:: Task inputs ::
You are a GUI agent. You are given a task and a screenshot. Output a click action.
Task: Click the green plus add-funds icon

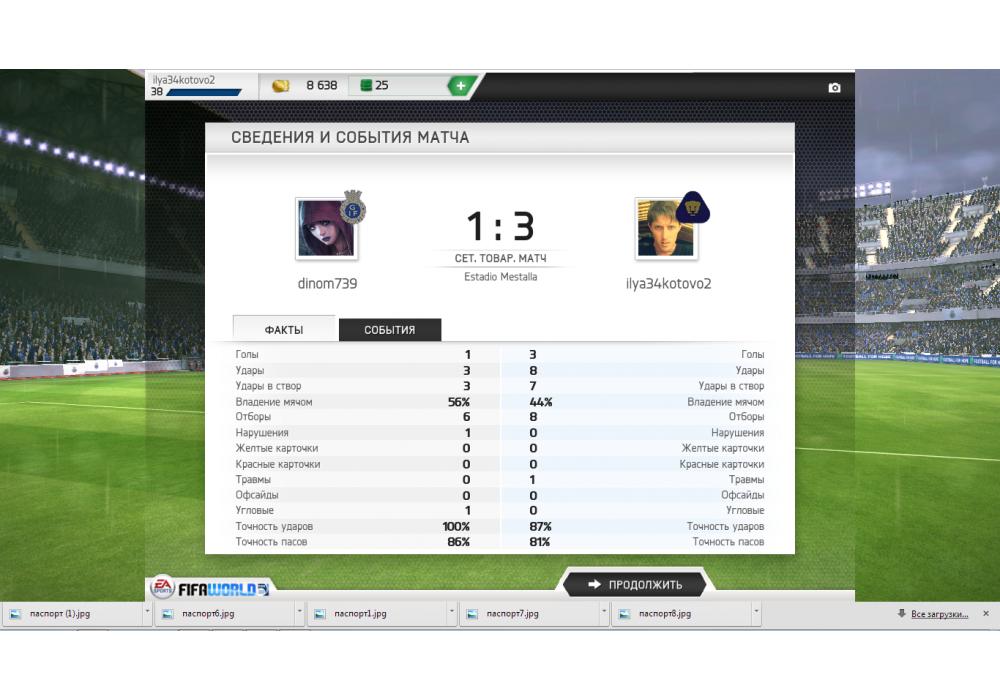(x=461, y=85)
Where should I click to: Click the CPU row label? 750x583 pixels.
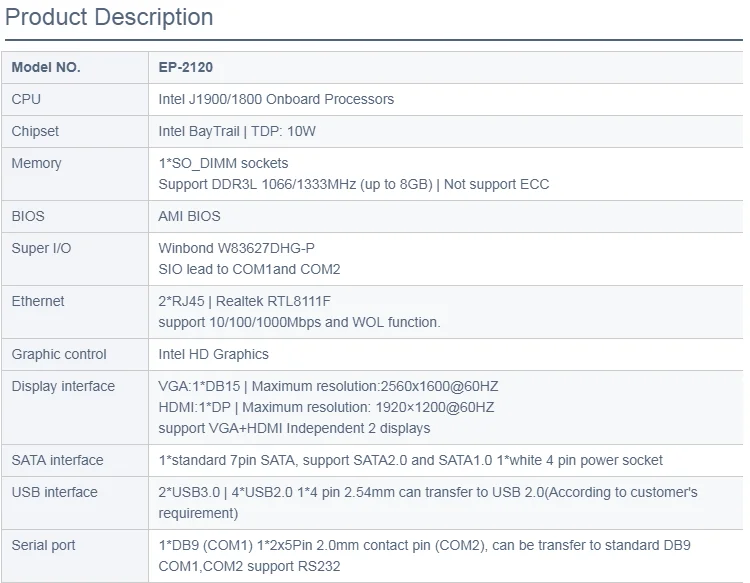[27, 100]
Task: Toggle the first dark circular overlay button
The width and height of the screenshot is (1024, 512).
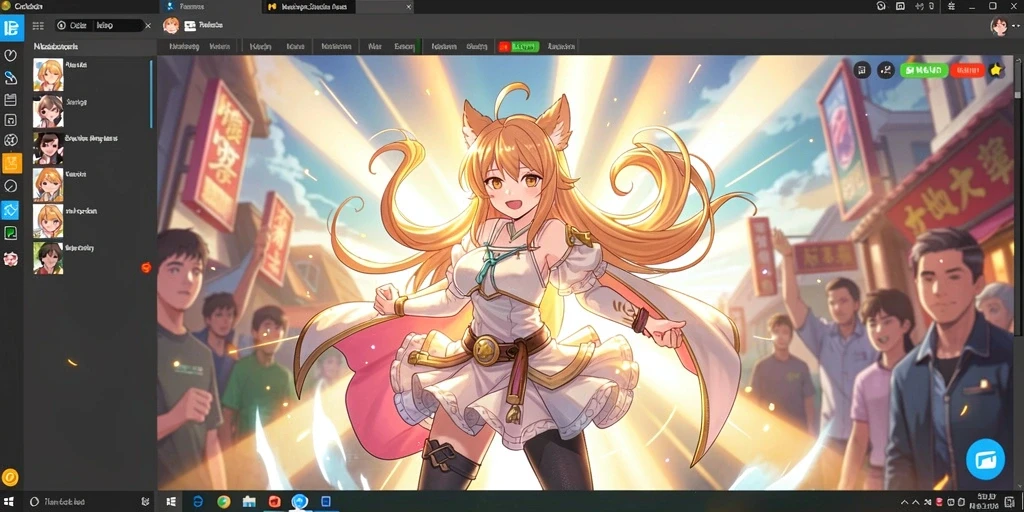Action: [x=862, y=70]
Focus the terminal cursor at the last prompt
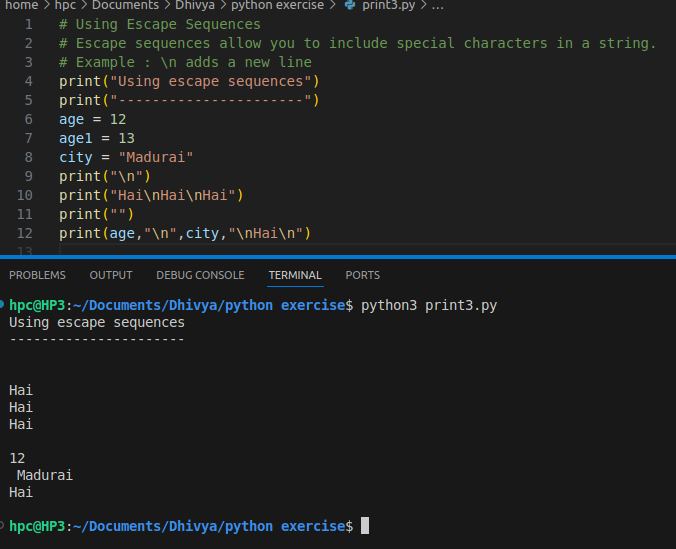Image resolution: width=676 pixels, height=549 pixels. point(365,526)
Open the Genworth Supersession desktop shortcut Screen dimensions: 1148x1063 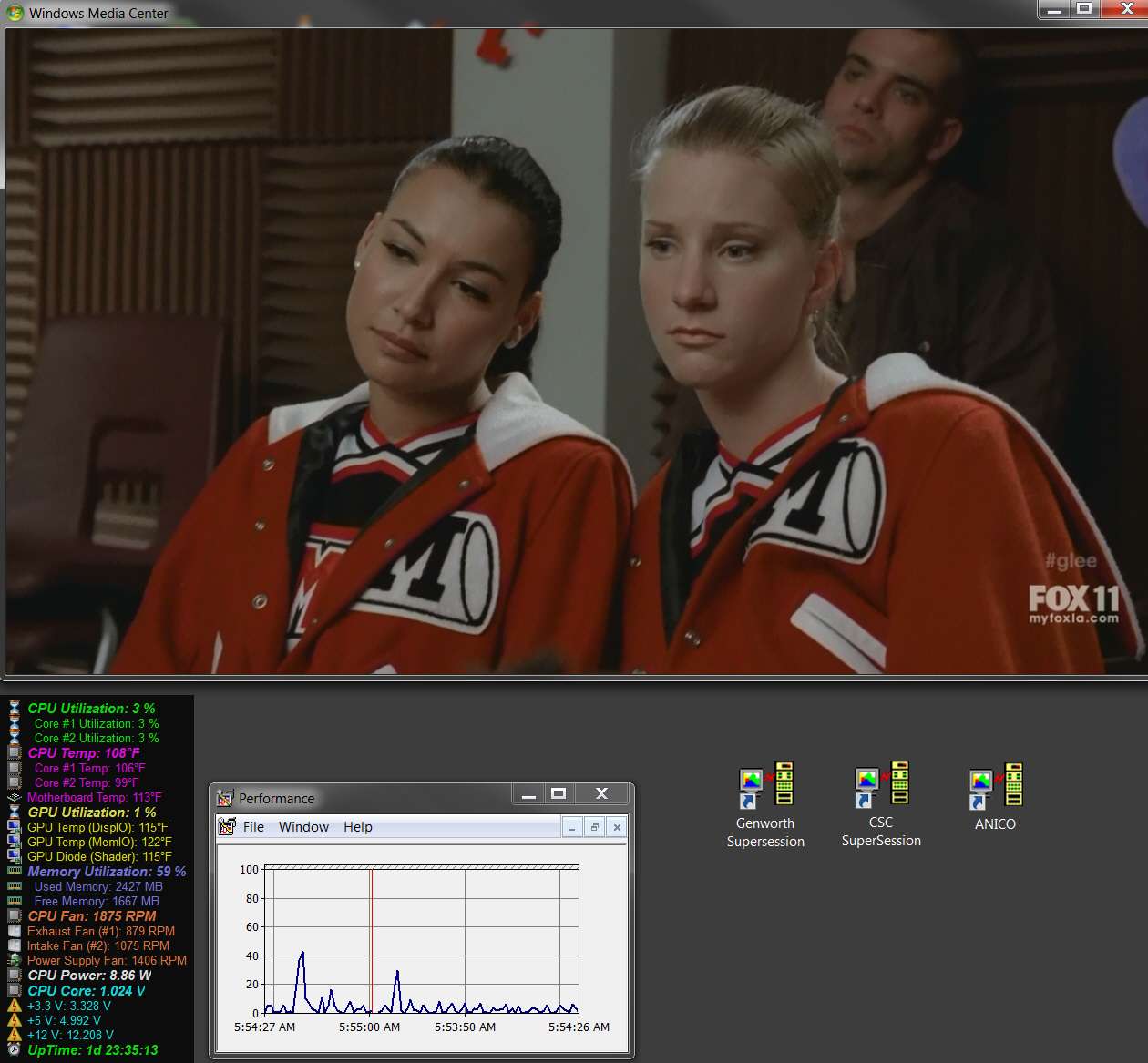pyautogui.click(x=765, y=805)
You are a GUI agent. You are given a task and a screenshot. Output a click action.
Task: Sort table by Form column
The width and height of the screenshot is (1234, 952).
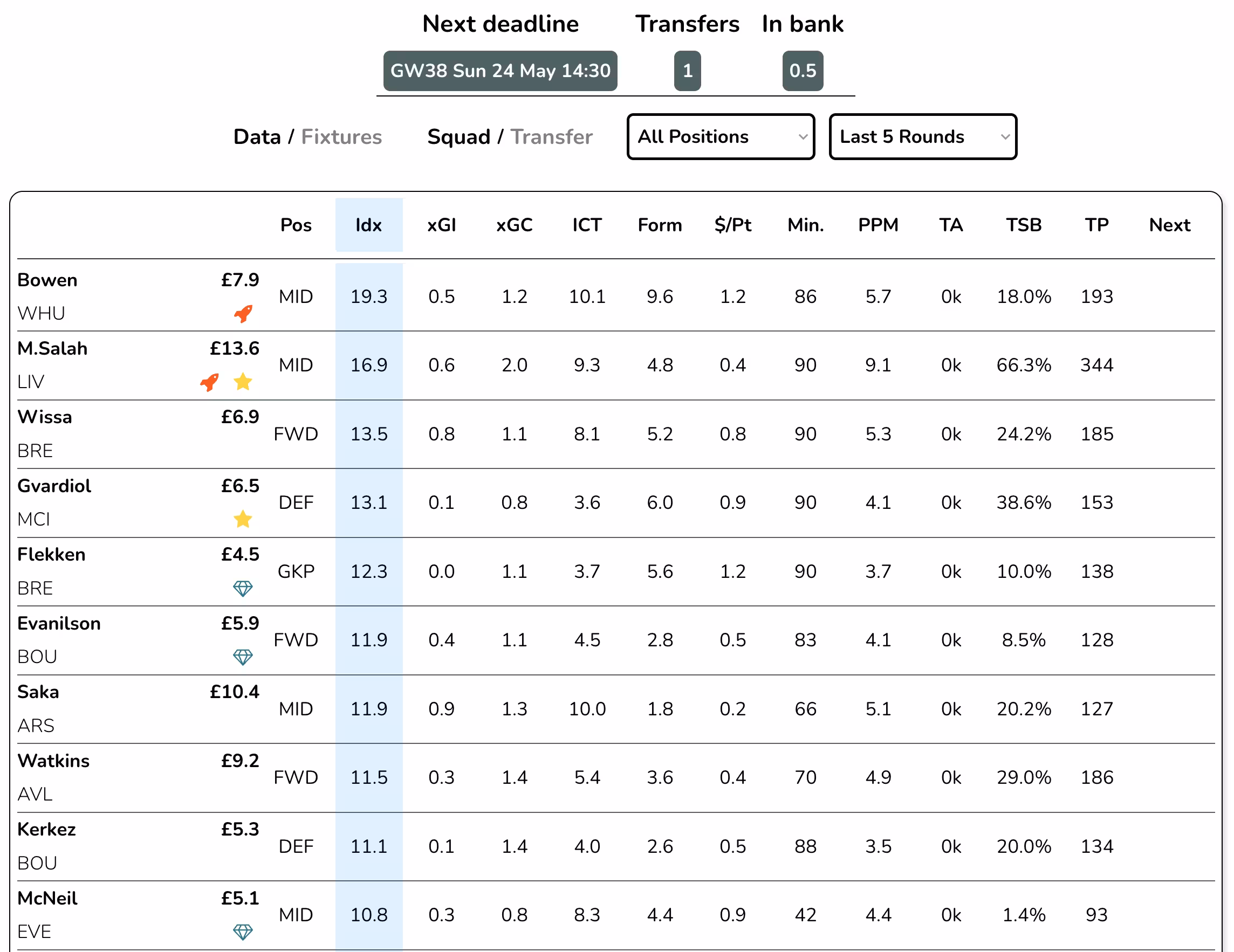tap(660, 225)
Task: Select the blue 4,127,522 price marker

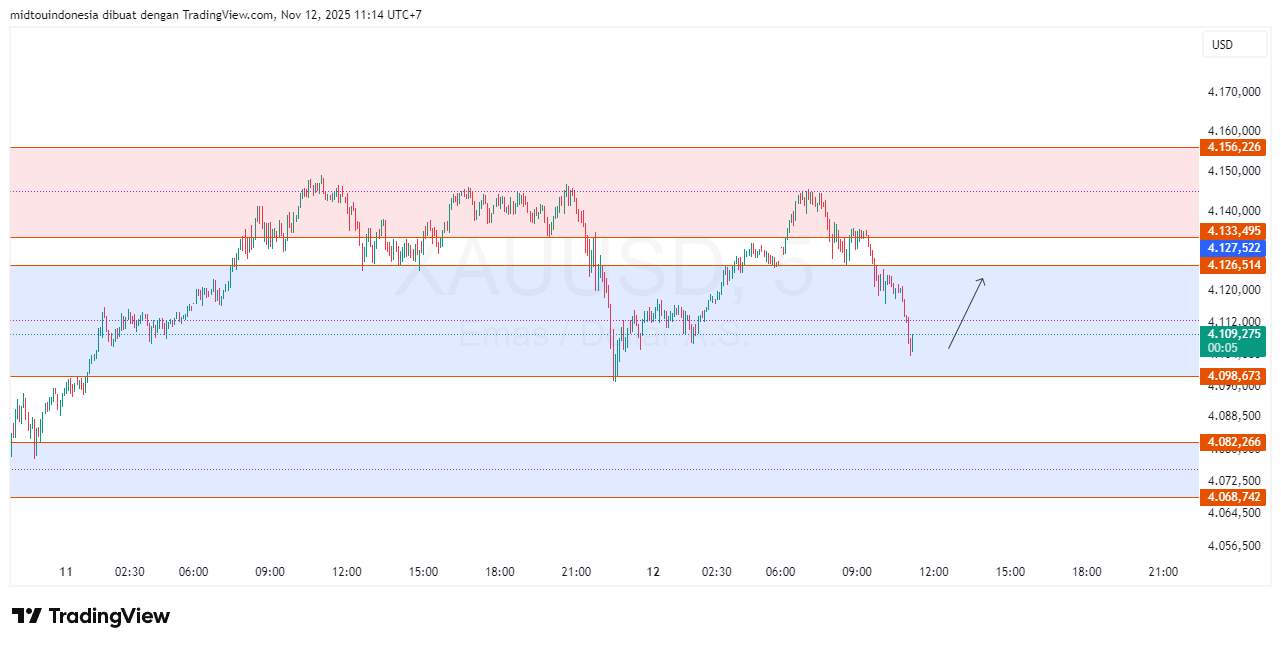Action: pyautogui.click(x=1234, y=247)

:: What needs to be done ::
Give back exactly the lines from the line with "Task: Sort table by Form column" through the end of the material above, and omit every picture.

:: Task solution ::
Task: Sort table by Form column
The width and height of the screenshot is (1234, 952).
tap(660, 225)
Task: Select the blue 4,127,522 price marker

Action: pyautogui.click(x=1234, y=247)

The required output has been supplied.